Saying "there are a lot of possible sources of monetization and a lot of
people on the internet" is fundamentally _useless_. It is a meaningless
statement that every wide-eyed naive entrant to any business originally
thinks.

------
its_so_on
_A Man_ : ... Jeez, stop asking how they'll make money! They'll make money the
same way _you'll_ make money! By getting their numbers up! Any fool will be
able to see that they'll be worth a lot more than, than this valuation anyway.
(Points with derision.) And believe you me, they will have _no_ trouble
finding someone to pay them what they're worth.

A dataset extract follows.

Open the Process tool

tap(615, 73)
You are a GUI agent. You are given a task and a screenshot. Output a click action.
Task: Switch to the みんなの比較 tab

 _A Man (cont'd):_ Guys like Sequoia Capital. Who, by the way, have already
asked for a summary. Then the company will have a _whole_ lot more runway -
enough to figure it out. Enough to make it to an IPO, even. (Thinks
longingly.)

 _A Man (cont'd):_ Not to mention what _your_ shares will be worth by then.
Just look at this. (Points.) Can you imagine what it'll be worth by the time
they IPO? That's how _you_ make the money. Who cares about _them_? Fuck
_them_! Isn't it time you thought about _you_ for a change?

 _A Man (cont'd):_ Look at you. 'How will they make money.' Jeez! (mockingly)
'How will they make money.' 'How will they make money.' It's like you're
_TRYING_ to pop this bubble! (Becomes silent.)

 _A Man (cont'd):_ I don't know what else to tell you. Just sign the papers,
will ya?

------
franzus
And I thought making money was the most important thing about a business.
Stupid me.

------
h84ru3a
I think what he means is getting funded is commoditized.

But that will not continue indefinitely. And that is because eventually
someone will want to know how the company plans to make money. When the
company cannot tell them, they stop investing. And it spreads back up the
chain. The whole thing collapses.

It's like a pyramid scheme.

------
sparknlaunch
Agree with some of the article. However proving that the product can make
money is fundamental and validates your business. It proves customers will buy
from you.

User base is only part of the problem. The question remains the sane.

So maybe the new question is: "have you made money?"

------
chestercheetaz
huh? I'd believe this kind of nonsense only if it were coming from a founder
who had exited via this strategy and was buying a round of drinks for the bar.

The thesis lacks any real _sustainable_ evidence to back its claims.